Typically conservators regard insects as troublesome pests that represent a very real danger to the safety of our collections. No-one who has witnessed the havoc that can be wreaked by the larvae of the webbing clothes moth or carpet beetle would fail to understand why the presence any insect in, on, or near museum objects is something to be worried about. However, it’s true that some insects are more welcomed than others around the museum, and recently we have had cause to welcome more than 40,000 honey bees, as the V&A installed four beehives on the expansive seven acre roof of the museum.
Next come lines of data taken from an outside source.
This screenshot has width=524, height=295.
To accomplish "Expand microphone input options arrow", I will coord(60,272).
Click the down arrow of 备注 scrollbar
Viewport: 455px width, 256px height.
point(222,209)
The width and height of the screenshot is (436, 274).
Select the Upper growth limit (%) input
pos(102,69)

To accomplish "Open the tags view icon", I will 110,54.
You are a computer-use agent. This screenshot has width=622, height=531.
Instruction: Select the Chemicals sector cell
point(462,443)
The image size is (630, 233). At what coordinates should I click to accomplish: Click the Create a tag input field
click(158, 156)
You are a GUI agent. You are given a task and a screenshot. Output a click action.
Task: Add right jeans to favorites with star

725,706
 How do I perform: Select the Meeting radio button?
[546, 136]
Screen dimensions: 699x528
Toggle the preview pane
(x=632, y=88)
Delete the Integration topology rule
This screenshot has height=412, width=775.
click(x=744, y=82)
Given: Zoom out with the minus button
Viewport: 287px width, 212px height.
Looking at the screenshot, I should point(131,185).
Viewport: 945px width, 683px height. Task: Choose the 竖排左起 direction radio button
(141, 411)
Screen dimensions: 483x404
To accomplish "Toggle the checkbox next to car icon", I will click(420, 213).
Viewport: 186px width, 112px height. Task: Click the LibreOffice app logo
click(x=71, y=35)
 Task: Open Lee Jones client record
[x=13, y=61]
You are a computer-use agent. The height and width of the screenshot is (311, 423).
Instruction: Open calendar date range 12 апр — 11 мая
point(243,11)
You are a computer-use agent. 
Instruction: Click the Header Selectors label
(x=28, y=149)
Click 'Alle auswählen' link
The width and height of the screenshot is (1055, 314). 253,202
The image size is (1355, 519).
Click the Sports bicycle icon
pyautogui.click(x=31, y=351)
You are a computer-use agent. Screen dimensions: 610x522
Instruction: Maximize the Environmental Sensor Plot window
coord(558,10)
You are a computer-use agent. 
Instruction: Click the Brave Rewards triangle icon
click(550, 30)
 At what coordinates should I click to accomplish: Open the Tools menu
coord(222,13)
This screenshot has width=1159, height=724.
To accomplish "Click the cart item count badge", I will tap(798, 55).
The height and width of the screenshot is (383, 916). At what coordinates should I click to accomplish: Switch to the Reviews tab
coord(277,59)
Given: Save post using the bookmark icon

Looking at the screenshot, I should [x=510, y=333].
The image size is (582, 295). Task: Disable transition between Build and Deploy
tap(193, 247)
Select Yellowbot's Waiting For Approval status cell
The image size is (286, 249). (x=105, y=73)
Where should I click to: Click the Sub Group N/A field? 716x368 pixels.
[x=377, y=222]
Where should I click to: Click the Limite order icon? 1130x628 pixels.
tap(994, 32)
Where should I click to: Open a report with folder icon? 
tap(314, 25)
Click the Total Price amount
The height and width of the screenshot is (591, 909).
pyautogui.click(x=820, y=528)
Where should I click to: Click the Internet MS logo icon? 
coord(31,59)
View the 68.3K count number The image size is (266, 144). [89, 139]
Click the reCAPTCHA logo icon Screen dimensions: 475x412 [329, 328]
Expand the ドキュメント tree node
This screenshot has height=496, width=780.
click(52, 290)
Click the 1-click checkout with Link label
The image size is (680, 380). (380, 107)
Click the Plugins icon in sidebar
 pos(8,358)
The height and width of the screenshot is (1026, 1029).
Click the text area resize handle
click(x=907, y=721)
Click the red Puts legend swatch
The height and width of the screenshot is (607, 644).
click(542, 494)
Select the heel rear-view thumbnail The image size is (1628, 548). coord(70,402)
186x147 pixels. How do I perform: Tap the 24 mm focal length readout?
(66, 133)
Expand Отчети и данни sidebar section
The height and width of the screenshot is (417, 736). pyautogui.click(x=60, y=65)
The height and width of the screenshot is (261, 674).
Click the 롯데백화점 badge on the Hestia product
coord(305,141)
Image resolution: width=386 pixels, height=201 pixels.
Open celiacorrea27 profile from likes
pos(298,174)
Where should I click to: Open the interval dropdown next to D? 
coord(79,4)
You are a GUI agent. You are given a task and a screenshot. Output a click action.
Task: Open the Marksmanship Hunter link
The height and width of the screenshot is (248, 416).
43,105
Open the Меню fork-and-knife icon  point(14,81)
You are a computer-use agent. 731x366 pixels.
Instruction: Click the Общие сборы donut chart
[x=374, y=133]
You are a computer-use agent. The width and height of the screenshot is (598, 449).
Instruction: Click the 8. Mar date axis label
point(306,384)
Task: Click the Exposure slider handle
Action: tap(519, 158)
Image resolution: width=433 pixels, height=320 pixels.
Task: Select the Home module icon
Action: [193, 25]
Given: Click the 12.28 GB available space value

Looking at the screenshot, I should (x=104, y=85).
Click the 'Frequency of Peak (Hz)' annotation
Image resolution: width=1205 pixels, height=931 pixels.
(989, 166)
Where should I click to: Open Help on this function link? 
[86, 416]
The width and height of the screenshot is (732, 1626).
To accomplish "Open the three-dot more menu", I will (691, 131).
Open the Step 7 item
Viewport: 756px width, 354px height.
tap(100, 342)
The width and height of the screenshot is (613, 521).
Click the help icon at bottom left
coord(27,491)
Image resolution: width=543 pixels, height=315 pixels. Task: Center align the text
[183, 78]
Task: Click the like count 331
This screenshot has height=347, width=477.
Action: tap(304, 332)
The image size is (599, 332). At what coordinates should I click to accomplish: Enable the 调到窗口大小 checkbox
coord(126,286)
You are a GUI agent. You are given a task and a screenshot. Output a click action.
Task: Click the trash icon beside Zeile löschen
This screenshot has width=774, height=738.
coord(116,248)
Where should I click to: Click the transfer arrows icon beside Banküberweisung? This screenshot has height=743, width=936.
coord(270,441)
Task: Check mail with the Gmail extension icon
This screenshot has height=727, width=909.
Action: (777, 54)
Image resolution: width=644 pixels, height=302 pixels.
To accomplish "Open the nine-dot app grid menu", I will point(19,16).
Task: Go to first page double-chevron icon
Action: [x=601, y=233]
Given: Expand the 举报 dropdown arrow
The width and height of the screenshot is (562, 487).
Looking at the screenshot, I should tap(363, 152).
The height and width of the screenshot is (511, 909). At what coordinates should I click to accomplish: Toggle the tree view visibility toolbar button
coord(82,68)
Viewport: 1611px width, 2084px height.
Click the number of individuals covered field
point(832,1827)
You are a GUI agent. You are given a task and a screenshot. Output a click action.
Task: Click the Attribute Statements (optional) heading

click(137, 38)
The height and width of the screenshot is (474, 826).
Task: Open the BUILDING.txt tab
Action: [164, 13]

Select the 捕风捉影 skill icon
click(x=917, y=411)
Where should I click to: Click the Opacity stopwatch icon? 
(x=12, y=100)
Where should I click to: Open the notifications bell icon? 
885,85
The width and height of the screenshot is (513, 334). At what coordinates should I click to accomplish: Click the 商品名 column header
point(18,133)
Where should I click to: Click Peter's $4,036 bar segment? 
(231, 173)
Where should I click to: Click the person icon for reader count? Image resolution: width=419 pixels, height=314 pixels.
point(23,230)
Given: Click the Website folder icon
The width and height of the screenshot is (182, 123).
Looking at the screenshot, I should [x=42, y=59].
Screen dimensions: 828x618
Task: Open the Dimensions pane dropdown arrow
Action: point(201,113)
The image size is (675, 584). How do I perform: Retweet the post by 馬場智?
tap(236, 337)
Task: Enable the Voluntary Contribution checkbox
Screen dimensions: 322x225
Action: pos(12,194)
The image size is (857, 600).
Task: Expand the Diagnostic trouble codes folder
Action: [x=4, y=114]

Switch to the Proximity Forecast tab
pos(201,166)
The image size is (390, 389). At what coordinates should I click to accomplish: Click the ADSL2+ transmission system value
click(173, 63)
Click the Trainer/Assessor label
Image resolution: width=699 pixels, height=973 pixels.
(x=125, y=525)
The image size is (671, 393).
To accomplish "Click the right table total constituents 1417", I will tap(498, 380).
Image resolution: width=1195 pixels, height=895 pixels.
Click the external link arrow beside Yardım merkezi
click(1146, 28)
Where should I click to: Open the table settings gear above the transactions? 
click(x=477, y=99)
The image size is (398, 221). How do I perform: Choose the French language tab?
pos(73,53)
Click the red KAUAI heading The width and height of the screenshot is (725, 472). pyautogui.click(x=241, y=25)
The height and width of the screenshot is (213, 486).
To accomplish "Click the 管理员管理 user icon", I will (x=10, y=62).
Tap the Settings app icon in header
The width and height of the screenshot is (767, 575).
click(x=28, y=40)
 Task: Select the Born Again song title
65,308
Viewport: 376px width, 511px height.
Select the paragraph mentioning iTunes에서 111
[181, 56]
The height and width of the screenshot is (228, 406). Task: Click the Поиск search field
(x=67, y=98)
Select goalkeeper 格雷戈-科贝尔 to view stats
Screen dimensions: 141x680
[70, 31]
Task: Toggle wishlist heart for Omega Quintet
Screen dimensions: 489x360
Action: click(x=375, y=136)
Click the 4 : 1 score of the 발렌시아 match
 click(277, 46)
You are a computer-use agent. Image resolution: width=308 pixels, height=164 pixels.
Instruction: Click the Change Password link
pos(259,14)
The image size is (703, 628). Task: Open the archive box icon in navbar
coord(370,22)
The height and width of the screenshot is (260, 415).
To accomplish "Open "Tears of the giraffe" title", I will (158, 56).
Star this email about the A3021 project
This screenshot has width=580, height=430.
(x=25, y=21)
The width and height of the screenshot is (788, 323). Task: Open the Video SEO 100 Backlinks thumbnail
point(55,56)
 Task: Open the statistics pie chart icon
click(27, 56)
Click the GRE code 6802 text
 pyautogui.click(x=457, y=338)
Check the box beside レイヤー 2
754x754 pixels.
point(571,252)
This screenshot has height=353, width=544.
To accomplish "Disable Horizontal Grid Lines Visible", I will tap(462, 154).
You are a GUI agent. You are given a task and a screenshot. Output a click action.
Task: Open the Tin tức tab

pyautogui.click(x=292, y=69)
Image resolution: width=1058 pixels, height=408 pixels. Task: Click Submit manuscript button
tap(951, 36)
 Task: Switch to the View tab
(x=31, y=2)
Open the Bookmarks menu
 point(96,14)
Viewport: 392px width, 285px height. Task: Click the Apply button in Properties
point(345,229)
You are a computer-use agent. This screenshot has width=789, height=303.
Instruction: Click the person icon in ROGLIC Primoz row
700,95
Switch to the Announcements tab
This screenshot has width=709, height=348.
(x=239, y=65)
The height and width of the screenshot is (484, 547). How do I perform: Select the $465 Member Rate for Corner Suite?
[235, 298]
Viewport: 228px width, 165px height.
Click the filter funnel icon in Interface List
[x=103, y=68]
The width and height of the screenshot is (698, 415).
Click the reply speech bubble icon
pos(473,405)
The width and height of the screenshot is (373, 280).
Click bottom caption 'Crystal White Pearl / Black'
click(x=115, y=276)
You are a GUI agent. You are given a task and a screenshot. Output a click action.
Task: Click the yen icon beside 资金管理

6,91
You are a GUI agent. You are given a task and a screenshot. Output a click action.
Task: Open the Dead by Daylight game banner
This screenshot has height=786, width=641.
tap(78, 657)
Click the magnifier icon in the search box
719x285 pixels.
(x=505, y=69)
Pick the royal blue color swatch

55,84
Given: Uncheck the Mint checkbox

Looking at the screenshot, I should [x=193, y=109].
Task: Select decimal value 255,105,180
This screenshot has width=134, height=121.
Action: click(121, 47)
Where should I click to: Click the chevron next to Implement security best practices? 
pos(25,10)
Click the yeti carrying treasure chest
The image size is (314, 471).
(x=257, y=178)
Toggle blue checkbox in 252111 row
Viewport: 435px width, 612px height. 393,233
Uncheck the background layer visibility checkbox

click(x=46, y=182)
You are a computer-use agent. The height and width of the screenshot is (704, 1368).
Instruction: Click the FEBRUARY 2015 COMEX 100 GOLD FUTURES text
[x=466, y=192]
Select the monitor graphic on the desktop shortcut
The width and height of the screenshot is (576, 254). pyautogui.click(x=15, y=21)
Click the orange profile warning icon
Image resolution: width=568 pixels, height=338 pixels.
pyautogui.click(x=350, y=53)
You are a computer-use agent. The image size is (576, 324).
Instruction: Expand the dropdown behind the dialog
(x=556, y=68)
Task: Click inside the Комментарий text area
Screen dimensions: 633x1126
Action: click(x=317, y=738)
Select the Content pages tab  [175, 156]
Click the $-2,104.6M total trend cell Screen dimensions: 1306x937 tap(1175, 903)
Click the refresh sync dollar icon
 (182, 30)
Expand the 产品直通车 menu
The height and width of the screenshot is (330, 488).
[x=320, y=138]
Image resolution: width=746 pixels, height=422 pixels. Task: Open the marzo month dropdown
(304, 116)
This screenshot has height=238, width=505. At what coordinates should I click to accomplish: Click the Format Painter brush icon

The V&A bees are an international group of insects originating from populations in Northern Italy and Wales, and who now find their home on a sheltered corner of the roof of a large art and design museum in South Kensington. I am a Preventive Conservator in the Conservation Science department here at the V&A, and have an active interest in insect pests in the museum, so it was important for me to be a consultant on the installation of the hives. This was very much a change for me to say the least. To have to actively learn about sustaining an insect’s living environment, not to mention keeping it healthy was somewhat unusual for me since, more often than not, my job involves devising methods of monitoring, trapping and eradicating insects long before they can become a problem for the museum.
The V&A hives were installed by the London Honey Company run by Steve Benbow, who now looks after the bees for us, and who also look after similar hives at Tate Britain, Tate Modern and at Fortnum and Mason. Urban bees thrive in London, and the V&As bees will forage within a three mile radius of the hives at the V&A. Of course a further bonus is that there may well be a crop of “V&A honey” in September if the good weather continues this summer.
The V&A Beehives
As has been frequently alluded to in the recent press, the unseasonable cold weather that we have endured over the Spring has led to a significant drop in the UK bee population. To help with managing the V&A hives, I attended a one day introduction course on beekeeping (at a secret London location!) held outside on a very cold June day, which covered topics such as bee anatomy and hive behaviour. Health and safety being paramount, protective clothing was discussed and put on before we were armed with a smoker, opened up the hives and looked in at how the bees were doing.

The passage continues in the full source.